The contraction of 970,000 accounts between April and June, announced Tuesday as part of Netflix’s second-quarter earnings report, is by far the largest quarterly loss in subscribers in the company’s 25-year history. However, it could have been much worse, considering that Netflix management published an April forecast that indicated a loss of 2 million subscribers during the second quarter.

The less severe loss of subscribers, combined with a prospect of a return to growth in the July-September period. helped lift battered Netflix shares 7% in extended trading after the numbers came out.

Netflix’s April-to-June regression follows a loss of 200,000 subscribers for the first three months of the year, marking the first time Netflix’s subscriber total has dropped in consecutive quarters since it began its transition from offering DVD rentals. by mail to streaming video 15 years ago. .

The loss of nearly 1.2 million subscribers during the first half of this year also offers an early contrast to the pandemic-fueled growth Netflix enjoyed during the first half of 2020 when its streaming service gained nearly 26 million subscribers.

Despite the recession, Netflix still earned $1.4 billion, or $3.20 per share during the quarter, a 6% increase from the same period last year.
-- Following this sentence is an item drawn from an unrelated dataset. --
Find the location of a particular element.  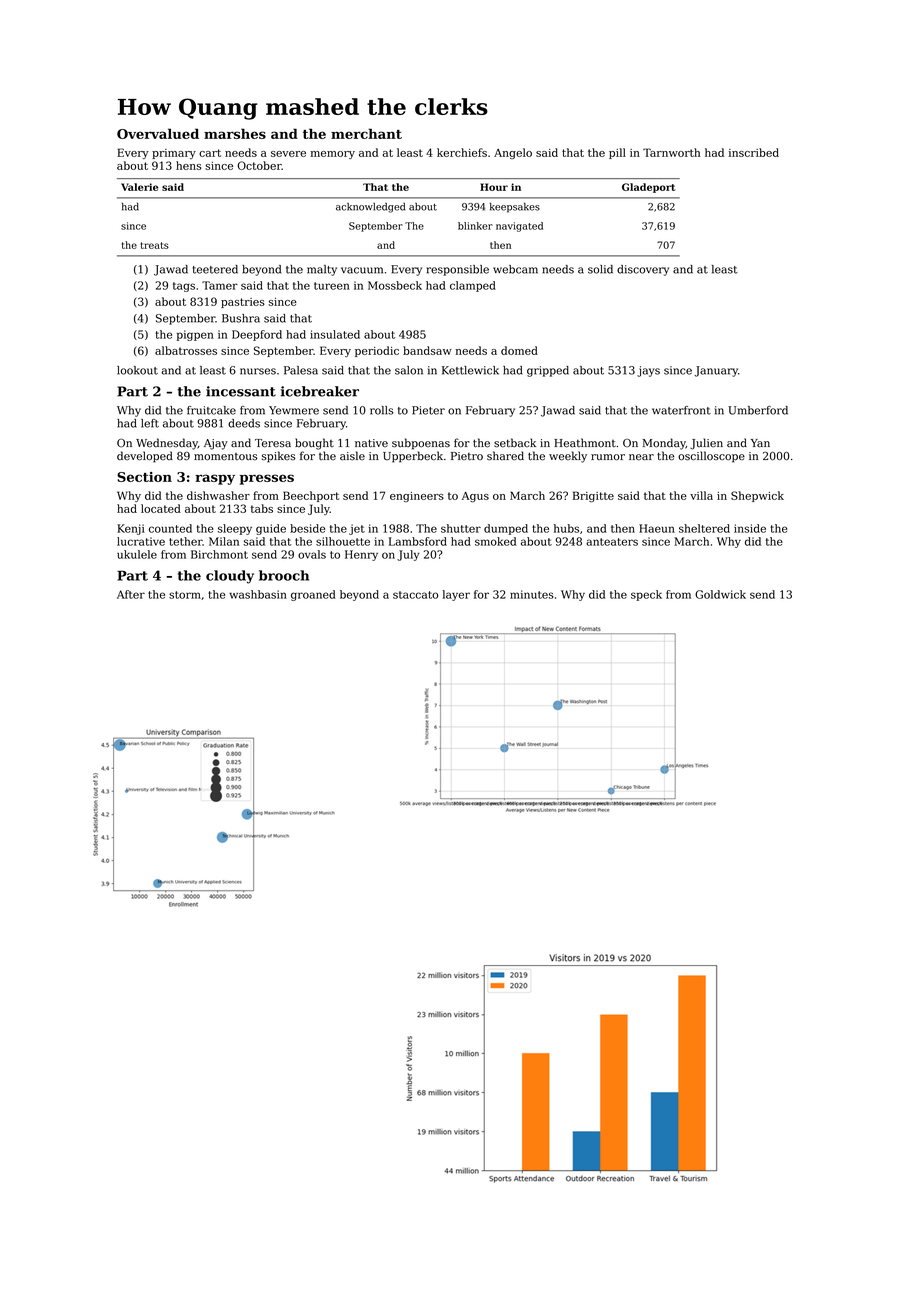

Yan is located at coordinates (760, 443).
Revenue rose 9% from the same period last year to nearly $8 billion.

Netflix ended June with 220.7 million subscribers worldwide. far more than any of its new competitors, such as Walt Disney Co. and Apple. And in a sign of hope, Netflix management has predicted that its service will add around 1 million subscribers during the July-September period, indicating that the worst of its slump may be over.

Although Netflix’s spring subscriber losses weren’t as bad as investors and management feared, the recession served as a grim reminder of the challenges now facing the Los Gatos, California-based company after a decade of unbridled growth. .
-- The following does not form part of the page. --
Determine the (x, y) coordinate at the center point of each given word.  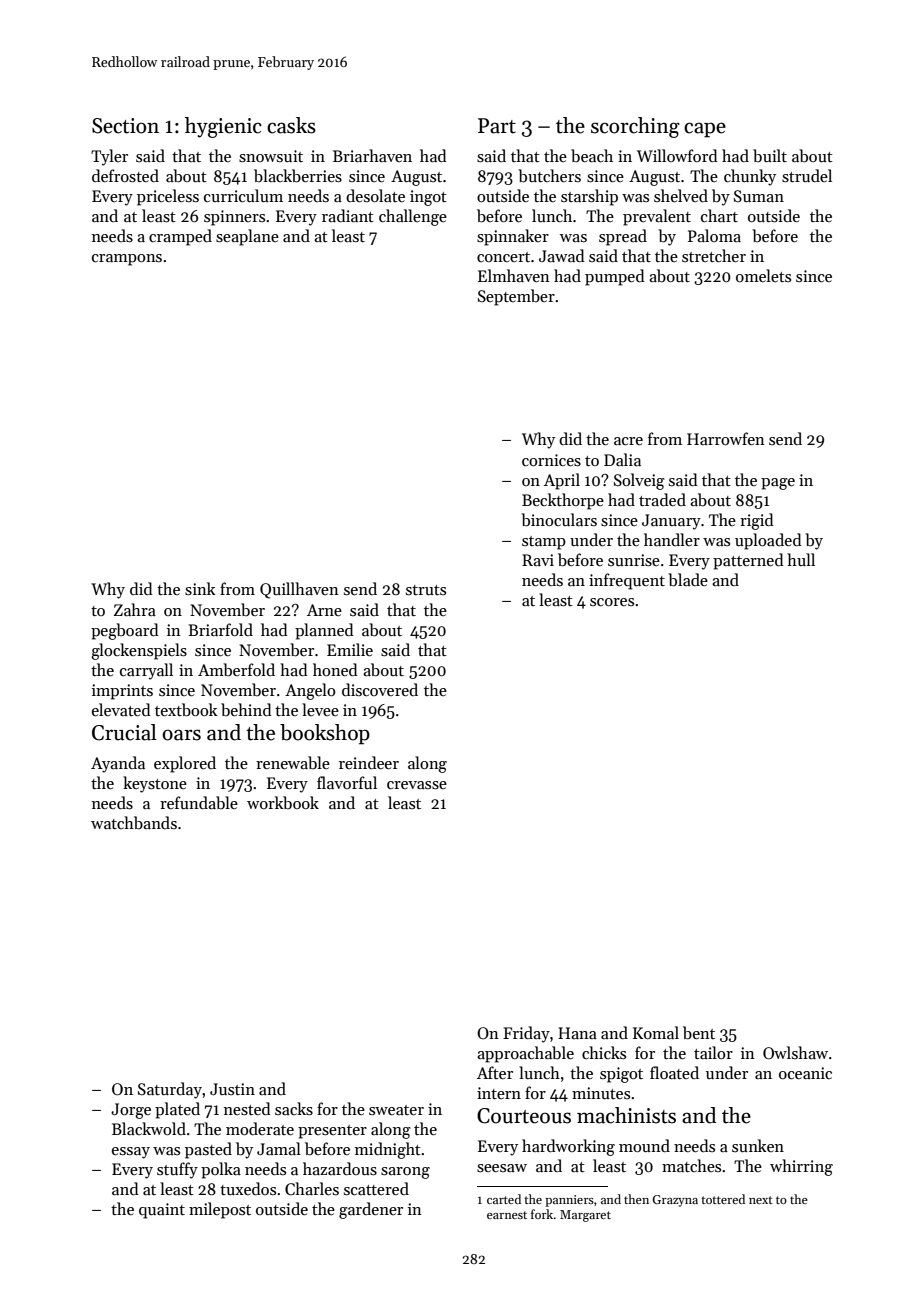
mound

Netflix’s stock price has plunged nearly 70% so far this year, wiping out about $180 billion in shareholder wealth. Since then, other streaming video services have made great strides in attracting viewers, with Apple winning praise for its award-winning lineup of TV series and movies, while Disney’s popular lineup of family titles continues to gain traction.

At the same time, Netflix has been raising its prices to help pay for its own original programming, just as the highest inflation rates in 40 years have prompted consumers to cut spending on discretionary items like entertainment.

Such factors help explain Netflix’s April announcement that it will crack down on the rampant sharing of subscriber passwords and take another step it once despised by offering a less expensive tier of its service that will include business interruptions. Without providing further details, Netflix said Tuesday that both the ad-supported plan and crackdown on password sharing will begin early next year. The company did not say how much the streaming option with commercials will cost.

Netflix took another step toward creating the ad-supported option last week when it announced it would partner with Microsoft to deliver the commercials.